UC Davis Medical Center COVID models

The UC Davis DataLab has been working with the UC Davis Medical Center (UCDMC) over the past several months to improve their models for predicting COVID-19. With a new surge of admissions underway caused by the Delta variant, accurate prediction of bed occupancy and admissions are important for planning and resource allocation amid changing conditions. The latest iteration extends the horizon of predictions from two days to seven and has reduced the error rate of predictions for admissions by 8%.

Figure 1. Daily admissions VS overnight occupancy

The first models for predicting COVID-19 admissions at UCDMC were created by the medical center’s Clinical and Translational Science Center (CTSC)  in a crash program during the “third wave” of COVID-19 infections from December 2020 to January 2021. In order to feed their predictions, CTSC developed a list of 66 features that could be extracted from existing hospital databases and were considered possibly relevant to COVID-19 case counts in the near future. Some of those features were the number and positivity rate of COVID-19 tests administered within the hospital, the number of COVID patients receiving high-flow nasal oxygen, and the day of the week. While iteratively improving the predictions, DataLab has relied on the CTSC’s work in preparing this list of features.

Figure 2. LASSO Model

Possessing a large number of features but relatively few observations (data about COVID-19 admissions only goes back to 2020), DataLab employed its expertise in machine learning to do feature selection, variable transformations, and apply relevant algorithms to the different prediction targets: overnight bed occupancy and new admissions.
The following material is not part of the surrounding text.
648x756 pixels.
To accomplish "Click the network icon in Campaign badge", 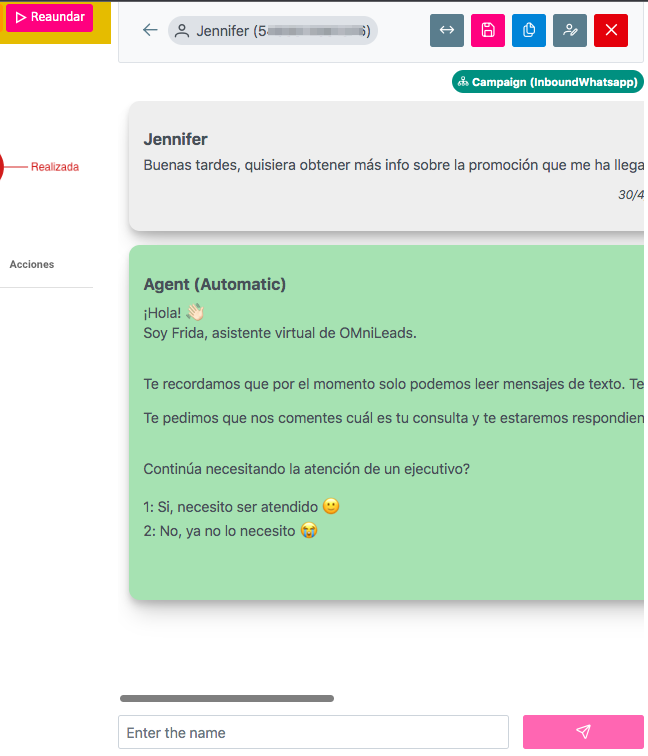I will click(463, 82).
For predicting the overnight bed occupancy, a linear regression model was chosen, using the so-called “LASSO” for feature selection. A LASSO (least absolute shrinkage and selection operator) first tries to prune all variables from a model so only the most influential remain. It does this by gradually decreasing the influence of less important variables until they have a coefficient of zero in the model. A square-root transformation was used to account for the bed occupancy counts being right skewed. This is a relatively simple model that is well suited to predicting the overnight occupancy because the number of occupied beds is quite consistent from one day to the next. You can see the relatively smooth change in the nightly bed occupancy data in contrast to new admittance in the plots shown in Figure 1. The DataLab approach made use of that consistency by using the prior night’s occupancy as one of the features in a linear model to predict that of the next night.
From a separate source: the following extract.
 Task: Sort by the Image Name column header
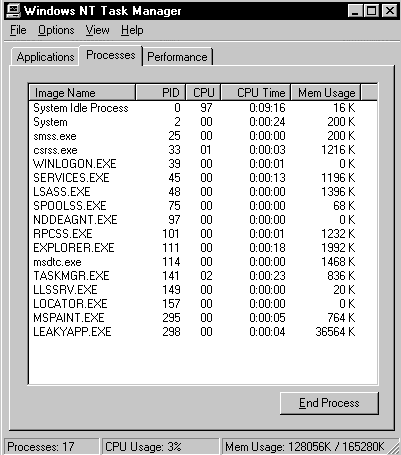82,93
UCDMC was independently developing two new models to predict new admittance. The first of these was a LASSO model and the second a gradient boosted model. The LASSO model operated in the same way as the overnight beds model by the DataLab, and worked well with an average error in it’s average predicted admittance of only 1.56 people. You can see in the prediction plot that this model works significantly better during times of dynamic change such as surges due to new variants of COVID-19.
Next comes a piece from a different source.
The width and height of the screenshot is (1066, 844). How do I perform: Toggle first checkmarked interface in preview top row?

The number of daily admissions of COVID-19 patients is much less consistent than the number of overnight occupied beds. As a result, a linear model that uses the previous day’s admissions is not particularly useful for predicting admissions in the coming days. An approach that uses more features and allows a nonlinear connection to the outcome is appropriate in such a case. The second UCDMC model for admissions was a gradient boosted model (GBM), which averages an ensemble of regression trees to make predictions. To fit the individual trees in the ensemble, a GBM uses both bagging and boosting. Bagging creates an ensemble by training each individual regression tree on a randomly selected 50% of the input data. This helps avoid overfitting because the training data changes between trees. Boosting means that every time a new tree is added to the ensemble, it gives more weight to being accurate on the observations where the previous trees are the least accurate. These, combined with the inherent nonlinearity of regression trees, mean that a GBM is a very powerful and flexible method of making a predictive model. This model also performed better than the baseline, but was less effective than the LASSO model, with an average error of predicted admittance of 1.66 people per day.

Figure 3. GBM Model

The DataLab worked to build on the knowledge gained from the previous models to improve their performance. To predict the number of new admissions for COVID-19 in the coming days, DataLab elected to use a model similar to the GBM model by UCDMC, with some alterations. While the UCDMC model used all available variable, the DataLab model used only the 20 most powerful variables in terms of prediction. Additionally, the DataLab fine tuned the model parameters by using more trees regression trees with less individual weight in the final output than the UCDMC model. These changes allowed DataLab’s model to reduce the error rate of predictions by 8% to about 1.44 admissions per day.

That improvement is especially evident when looking at surges or lulls in COVID cases. While all models struggle to make predictions during unprecedented times, the DataLab performs better than the previous two when admittance rates are changing, as compared to consistent rates day to day. These are the times when an accurate prediction is most helpful for preparing adequate staffing levels. The extended horizon is also critical, as workers need more than one days notice to plan their own schedules. DataLab’s model performed better than the prior model for one day in advance, while our predictions for seven days out were as accurate as the prior model’s one day prediction.